Items from a dataset:
Content starts
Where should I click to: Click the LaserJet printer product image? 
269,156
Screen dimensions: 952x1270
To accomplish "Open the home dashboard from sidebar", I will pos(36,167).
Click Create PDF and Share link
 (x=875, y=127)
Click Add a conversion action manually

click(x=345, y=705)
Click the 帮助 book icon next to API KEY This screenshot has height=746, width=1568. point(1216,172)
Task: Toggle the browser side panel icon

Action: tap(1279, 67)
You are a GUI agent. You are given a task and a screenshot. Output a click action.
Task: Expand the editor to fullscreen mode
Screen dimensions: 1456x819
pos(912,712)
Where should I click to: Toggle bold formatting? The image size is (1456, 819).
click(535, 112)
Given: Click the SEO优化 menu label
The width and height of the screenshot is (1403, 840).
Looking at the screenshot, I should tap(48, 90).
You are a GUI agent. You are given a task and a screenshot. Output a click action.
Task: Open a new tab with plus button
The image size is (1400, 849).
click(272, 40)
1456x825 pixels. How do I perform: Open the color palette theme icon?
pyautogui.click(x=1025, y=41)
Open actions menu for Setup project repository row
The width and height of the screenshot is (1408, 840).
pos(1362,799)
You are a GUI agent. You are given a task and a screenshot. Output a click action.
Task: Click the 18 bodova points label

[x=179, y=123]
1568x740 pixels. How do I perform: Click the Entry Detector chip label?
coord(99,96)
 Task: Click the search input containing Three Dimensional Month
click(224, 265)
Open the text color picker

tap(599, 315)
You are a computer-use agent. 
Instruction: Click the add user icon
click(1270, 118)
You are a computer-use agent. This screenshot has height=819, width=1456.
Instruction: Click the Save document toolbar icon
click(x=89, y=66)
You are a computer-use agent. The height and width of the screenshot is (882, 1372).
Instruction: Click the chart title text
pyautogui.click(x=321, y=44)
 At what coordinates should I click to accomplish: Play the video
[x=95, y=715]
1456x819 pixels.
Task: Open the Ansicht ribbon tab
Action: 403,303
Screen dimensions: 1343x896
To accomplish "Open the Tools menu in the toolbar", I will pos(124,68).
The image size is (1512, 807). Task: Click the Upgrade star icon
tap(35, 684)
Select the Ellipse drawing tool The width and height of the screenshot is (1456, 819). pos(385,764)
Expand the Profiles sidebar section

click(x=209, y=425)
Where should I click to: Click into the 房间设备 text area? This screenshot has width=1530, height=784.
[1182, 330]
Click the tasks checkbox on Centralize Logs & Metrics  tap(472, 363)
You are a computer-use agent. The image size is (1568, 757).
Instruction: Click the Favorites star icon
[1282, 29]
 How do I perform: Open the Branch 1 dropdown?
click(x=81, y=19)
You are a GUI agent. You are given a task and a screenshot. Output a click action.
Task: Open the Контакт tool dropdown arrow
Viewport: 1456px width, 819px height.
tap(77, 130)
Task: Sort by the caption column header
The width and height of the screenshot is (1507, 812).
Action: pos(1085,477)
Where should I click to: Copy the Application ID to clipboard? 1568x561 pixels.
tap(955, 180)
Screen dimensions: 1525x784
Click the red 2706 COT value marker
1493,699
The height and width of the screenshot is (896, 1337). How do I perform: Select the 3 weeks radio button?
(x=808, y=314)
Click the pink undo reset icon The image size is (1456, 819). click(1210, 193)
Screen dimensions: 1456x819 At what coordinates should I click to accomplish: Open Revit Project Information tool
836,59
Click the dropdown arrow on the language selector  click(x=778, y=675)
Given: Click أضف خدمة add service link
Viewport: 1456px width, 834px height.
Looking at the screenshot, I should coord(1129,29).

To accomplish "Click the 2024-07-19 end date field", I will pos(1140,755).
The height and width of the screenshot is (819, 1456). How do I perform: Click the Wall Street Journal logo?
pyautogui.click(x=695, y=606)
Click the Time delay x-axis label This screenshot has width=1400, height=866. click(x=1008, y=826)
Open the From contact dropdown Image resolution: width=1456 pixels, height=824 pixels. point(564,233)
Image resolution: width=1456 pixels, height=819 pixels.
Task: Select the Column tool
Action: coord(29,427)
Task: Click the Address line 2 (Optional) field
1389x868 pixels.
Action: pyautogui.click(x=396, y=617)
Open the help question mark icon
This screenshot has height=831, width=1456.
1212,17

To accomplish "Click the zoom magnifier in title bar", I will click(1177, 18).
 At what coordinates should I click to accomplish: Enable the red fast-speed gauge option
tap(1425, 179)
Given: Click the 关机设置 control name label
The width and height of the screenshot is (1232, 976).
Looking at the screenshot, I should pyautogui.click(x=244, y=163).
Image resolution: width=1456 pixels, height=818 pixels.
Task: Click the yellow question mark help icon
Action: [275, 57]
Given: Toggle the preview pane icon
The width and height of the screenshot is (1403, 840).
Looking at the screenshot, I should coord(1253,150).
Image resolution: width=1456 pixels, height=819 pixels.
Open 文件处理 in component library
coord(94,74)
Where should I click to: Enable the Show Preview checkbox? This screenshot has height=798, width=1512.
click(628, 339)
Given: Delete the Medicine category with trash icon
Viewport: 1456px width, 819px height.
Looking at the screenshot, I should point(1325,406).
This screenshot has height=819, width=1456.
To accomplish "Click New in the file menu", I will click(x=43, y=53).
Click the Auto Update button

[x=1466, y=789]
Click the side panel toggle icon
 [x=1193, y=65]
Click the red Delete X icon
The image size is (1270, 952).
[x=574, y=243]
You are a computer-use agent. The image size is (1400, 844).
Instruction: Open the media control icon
Content ends
**Task details**
Repeat the data above. Change nothing.

**Exercise answer**
Where should I click to: Click the LaserJet printer product image? 
269,156
Screen dimensions: 952x1270
To accomplish "Open the home dashboard from sidebar", I will pos(36,167).
Click Create PDF and Share link
 (x=875, y=127)
Click Add a conversion action manually

click(x=345, y=705)
Click the 帮助 book icon next to API KEY This screenshot has height=746, width=1568. point(1216,172)
Task: Toggle the browser side panel icon

Action: tap(1279, 67)
You are a GUI agent. You are given a task and a screenshot. Output a click action.
Task: Expand the editor to fullscreen mode
Screen dimensions: 1456x819
pos(912,712)
Where should I click to: Toggle bold formatting? The image size is (1456, 819).
click(535, 112)
Given: Click the SEO优化 menu label
The width and height of the screenshot is (1403, 840).
Looking at the screenshot, I should tap(48, 90).
You are a GUI agent. You are given a task and a screenshot. Output a click action.
Task: Open a new tab with plus button
The image size is (1400, 849).
click(272, 40)
1456x825 pixels. How do I perform: Open the color palette theme icon?
pyautogui.click(x=1025, y=41)
Open actions menu for Setup project repository row
The width and height of the screenshot is (1408, 840).
pos(1362,799)
You are a GUI agent. You are given a task and a screenshot. Output a click action.
Task: Click the 18 bodova points label

[x=179, y=123]
1568x740 pixels. How do I perform: Click the Entry Detector chip label?
coord(99,96)
 Task: Click the search input containing Three Dimensional Month
click(224, 265)
Open the text color picker

tap(599, 315)
You are a computer-use agent. 
Instruction: Click the add user icon
click(1270, 118)
You are a computer-use agent. This screenshot has height=819, width=1456.
Instruction: Click the Save document toolbar icon
click(x=89, y=66)
You are a computer-use agent. The height and width of the screenshot is (882, 1372).
Instruction: Click the chart title text
pyautogui.click(x=321, y=44)
 At what coordinates should I click to accomplish: Play the video
[x=95, y=715]
1456x819 pixels.
Task: Open the Ansicht ribbon tab
Action: 403,303
Screen dimensions: 1343x896
To accomplish "Open the Tools menu in the toolbar", I will pos(124,68).
The image size is (1512, 807). Task: Click the Upgrade star icon
tap(35, 684)
Select the Ellipse drawing tool The width and height of the screenshot is (1456, 819). pos(385,764)
Expand the Profiles sidebar section

click(x=209, y=425)
Where should I click to: Click into the 房间设备 text area? This screenshot has width=1530, height=784.
[1182, 330]
Click the tasks checkbox on Centralize Logs & Metrics  tap(472, 363)
You are a computer-use agent. The image size is (1568, 757).
Instruction: Click the Favorites star icon
[1282, 29]
 How do I perform: Open the Branch 1 dropdown?
click(x=81, y=19)
You are a GUI agent. You are given a task and a screenshot. Output a click action.
Task: Open the Контакт tool dropdown arrow
Viewport: 1456px width, 819px height.
tap(77, 130)
Task: Sort by the caption column header
The width and height of the screenshot is (1507, 812).
Action: pos(1085,477)
Where should I click to: Copy the Application ID to clipboard? 1568x561 pixels.
tap(955, 180)
Screen dimensions: 1525x784
Click the red 2706 COT value marker
1493,699
The height and width of the screenshot is (896, 1337). How do I perform: Select the 3 weeks radio button?
(x=808, y=314)
Click the pink undo reset icon The image size is (1456, 819). click(1210, 193)
Screen dimensions: 1456x819 At what coordinates should I click to accomplish: Open Revit Project Information tool
836,59
Click the dropdown arrow on the language selector  click(x=778, y=675)
Given: Click أضف خدمة add service link
Viewport: 1456px width, 834px height.
Looking at the screenshot, I should coord(1129,29).

To accomplish "Click the 2024-07-19 end date field", I will pos(1140,755).
The height and width of the screenshot is (819, 1456). How do I perform: Click the Wall Street Journal logo?
pyautogui.click(x=695, y=606)
Click the Time delay x-axis label This screenshot has width=1400, height=866. click(x=1008, y=826)
Open the From contact dropdown Image resolution: width=1456 pixels, height=824 pixels. point(564,233)
Image resolution: width=1456 pixels, height=819 pixels.
Task: Select the Column tool
Action: coord(29,427)
Task: Click the Address line 2 (Optional) field
1389x868 pixels.
Action: pyautogui.click(x=396, y=617)
Open the help question mark icon
This screenshot has height=831, width=1456.
1212,17

To accomplish "Click the zoom magnifier in title bar", I will click(1177, 18).
 At what coordinates should I click to accomplish: Enable the red fast-speed gauge option
tap(1425, 179)
Given: Click the 关机设置 control name label
The width and height of the screenshot is (1232, 976).
Looking at the screenshot, I should pyautogui.click(x=244, y=163).
Image resolution: width=1456 pixels, height=818 pixels.
Task: Click the yellow question mark help icon
Action: [275, 57]
Given: Toggle the preview pane icon
The width and height of the screenshot is (1403, 840).
Looking at the screenshot, I should coord(1253,150).
Image resolution: width=1456 pixels, height=819 pixels.
Open 文件处理 in component library
coord(94,74)
Where should I click to: Enable the Show Preview checkbox? This screenshot has height=798, width=1512.
click(628, 339)
Given: Delete the Medicine category with trash icon
Viewport: 1456px width, 819px height.
Looking at the screenshot, I should point(1325,406).
This screenshot has height=819, width=1456.
To accomplish "Click New in the file menu", I will click(x=43, y=53).
Click the Auto Update button

[x=1466, y=789]
Click the side panel toggle icon
 [x=1193, y=65]
Click the red Delete X icon
The image size is (1270, 952).
[x=574, y=243]
You are a computer-use agent. The image size is (1400, 844).
Instruction: Open the media control icon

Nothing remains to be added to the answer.